Уязвимость удаленного выполнения кода в ядре FreeBSD через переполнение буфера стека в kgssapi.ko (CVE-2026-4747)

Детали уязвимости

Уязвимость присутствует в функции svc_rpc_gss_validate() файла sys/rpc/rpcsec_gss/svc_rpcsec_gss.c. Используется 128-байтовый буфер в стеке (rpchdr[]) для восстановления заголовков RPC при проверке подписи GSS-API. После записи 32 байт фиксированных полей заголовка RPC функция копирует всё тело учётных данных RPCSEC_GSS (oa_length байт) в оставшееся пространство без проверки границ.

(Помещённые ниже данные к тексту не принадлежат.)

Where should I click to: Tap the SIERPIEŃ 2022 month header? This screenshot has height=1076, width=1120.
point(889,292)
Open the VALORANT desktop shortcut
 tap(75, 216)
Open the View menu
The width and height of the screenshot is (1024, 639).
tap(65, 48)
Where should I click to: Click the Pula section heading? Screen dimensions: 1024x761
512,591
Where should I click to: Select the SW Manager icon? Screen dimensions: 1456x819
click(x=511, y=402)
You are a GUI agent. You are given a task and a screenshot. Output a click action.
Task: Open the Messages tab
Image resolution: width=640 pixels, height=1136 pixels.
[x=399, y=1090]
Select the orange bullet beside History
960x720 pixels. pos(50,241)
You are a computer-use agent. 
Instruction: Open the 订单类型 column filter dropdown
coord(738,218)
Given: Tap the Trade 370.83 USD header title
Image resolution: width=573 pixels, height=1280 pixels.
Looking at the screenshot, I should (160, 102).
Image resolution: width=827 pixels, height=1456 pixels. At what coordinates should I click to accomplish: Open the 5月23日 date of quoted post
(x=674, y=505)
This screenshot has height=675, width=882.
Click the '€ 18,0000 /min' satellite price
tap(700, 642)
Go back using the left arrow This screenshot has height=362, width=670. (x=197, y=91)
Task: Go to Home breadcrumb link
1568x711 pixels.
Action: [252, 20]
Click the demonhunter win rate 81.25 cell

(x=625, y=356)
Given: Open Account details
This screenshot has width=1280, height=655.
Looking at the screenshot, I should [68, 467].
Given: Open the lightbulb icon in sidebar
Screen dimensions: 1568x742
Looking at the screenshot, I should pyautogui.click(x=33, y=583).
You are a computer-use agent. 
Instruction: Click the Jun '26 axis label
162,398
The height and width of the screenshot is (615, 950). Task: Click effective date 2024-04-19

static bool_t svc_rpc_gss_validate(...) {
    int32_t rpchdr[128 / sizeof(int32_t)]; // 128 байт в стеке
    // ...
    if (oa->oa_length) {
        // БАГ: Нет проверки границ для oa_length!
        // После 32 байт заголовка в rpchdr остаётся только 96 байт.
        // Если oa_length > 96, происходит переполнение за пределы rpchdr
        memcpy((caddr_t)buf, oa->oa_base, oa->oa_length);
    }
}

Вектор атаки и последствия

Уязвимый модуль kgssapi.ko реализует аутентификацию RPCSEC_GSS для подсистемы RPC ядра FreeBSD. Демон NFS-сервера (nfsd), прослушивающий порт 2049/TCP, обрабатывает пакеты RPC в контексте ядра и использует этот модуль, когда включена аутентификация RPCSEC_GSS. Успешная эксплуатация приводит к удалённому выполнению кода в ядре с привилегиями root (обратная оболочка с uid 0).

Затронутые версии

• FreeBSD 13.5 (<p11)
• FreeBSD 14.3 (<p10)
• FreeBSD 14.4 (<p1)
• FreeBSD 15.0 (<p5)

Исправление

Патч для FreeBSD 14.4-RELEASE-p1 добавляет проверку границ перед копированием:

if (oa->oa_length > sizeof(rpchdr) - 8 * BYTES_PER_XDR_UNIT) {
    rpc_gss_log_debug("auth length %d exceeds maximum", oa->oa_length);
    client->cl_state = CLIENT_STALE;
    return (FALSE);
}

Анализ структуры стека

Из дизассемблирования функции массив rpchdr находится по адресу [rbp-0xc0]. memcpy записывает в rpchdr + 32 = [rbp-0xa0]. При 16-байтовом контекстном дескрипторе в теле учётных данных адрес возврата попадает на 200-й байт тела учётных данных, что позволяет контролировать поток выполнения.